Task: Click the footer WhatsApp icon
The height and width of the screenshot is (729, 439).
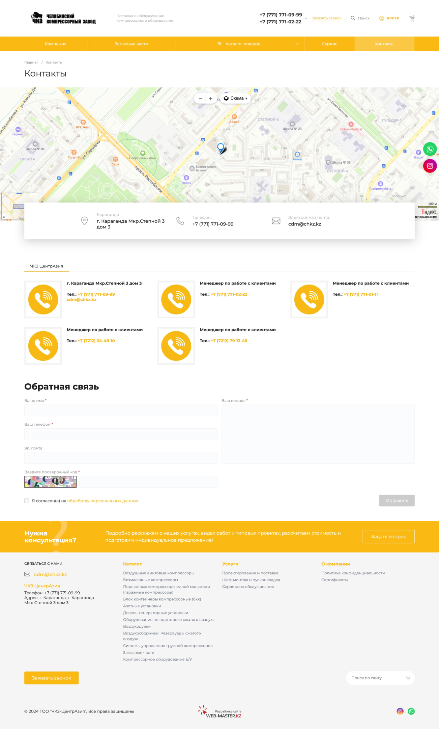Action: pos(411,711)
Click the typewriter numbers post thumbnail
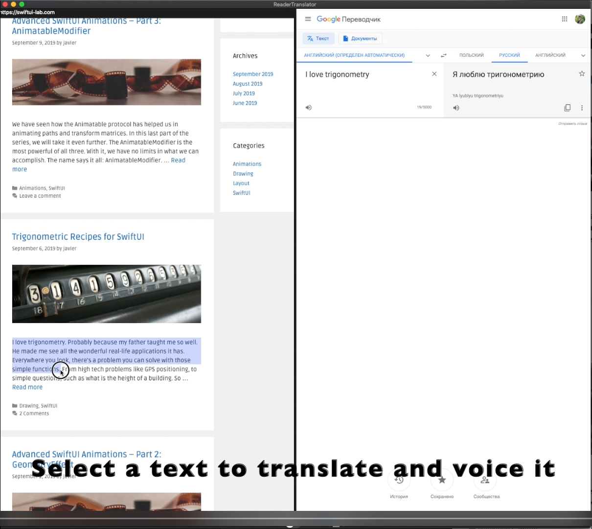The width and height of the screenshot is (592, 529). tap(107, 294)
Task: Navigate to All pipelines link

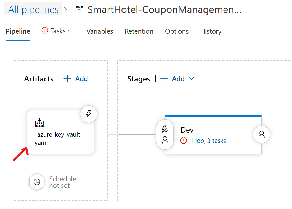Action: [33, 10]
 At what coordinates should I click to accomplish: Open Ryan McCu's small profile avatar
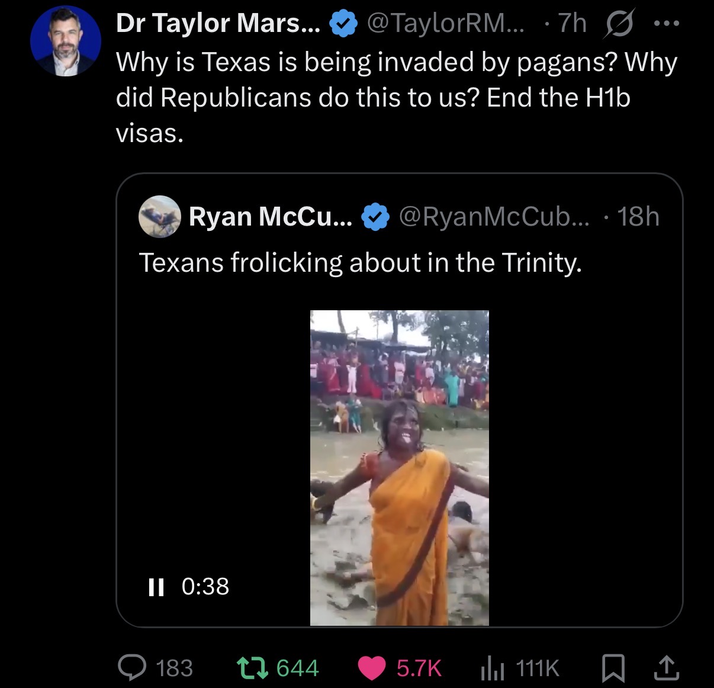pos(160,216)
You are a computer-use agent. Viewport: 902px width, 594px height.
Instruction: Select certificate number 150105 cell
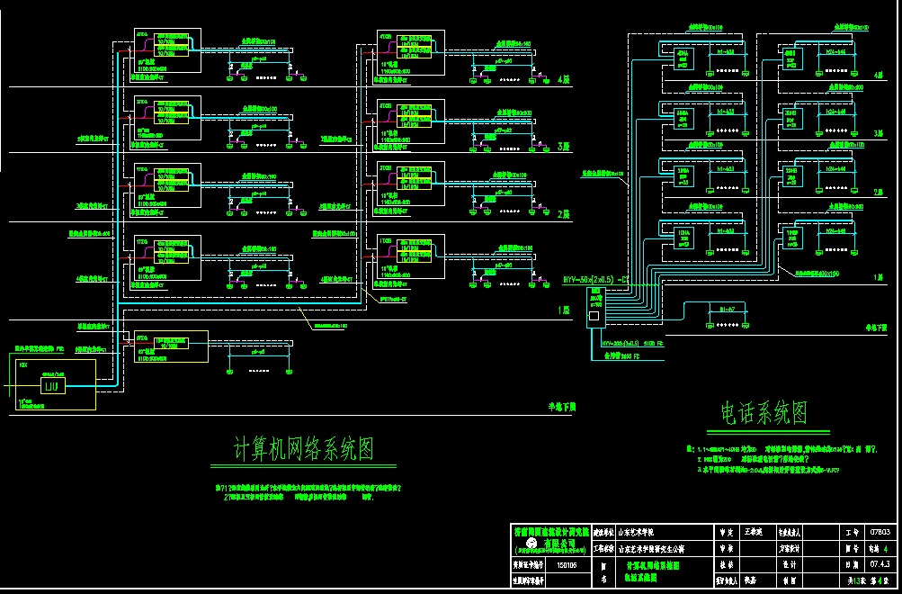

****************

**Problem description:** Recopy the full listing exactly, passing over any picture.

**Written solution:**
Task: Click the footer WhatsApp icon
The height and width of the screenshot is (729, 439).
Action: pos(411,711)
Click the typewriter numbers post thumbnail
The width and height of the screenshot is (592, 529). tap(107, 294)
Task: Navigate to All pipelines link

Action: [33, 10]
 At what coordinates should I click to accomplish: Open Ryan McCu's small profile avatar
pos(160,216)
You are a computer-use agent. Viewport: 902px width, 594px height.
Instruction: Select certificate number 150105 cell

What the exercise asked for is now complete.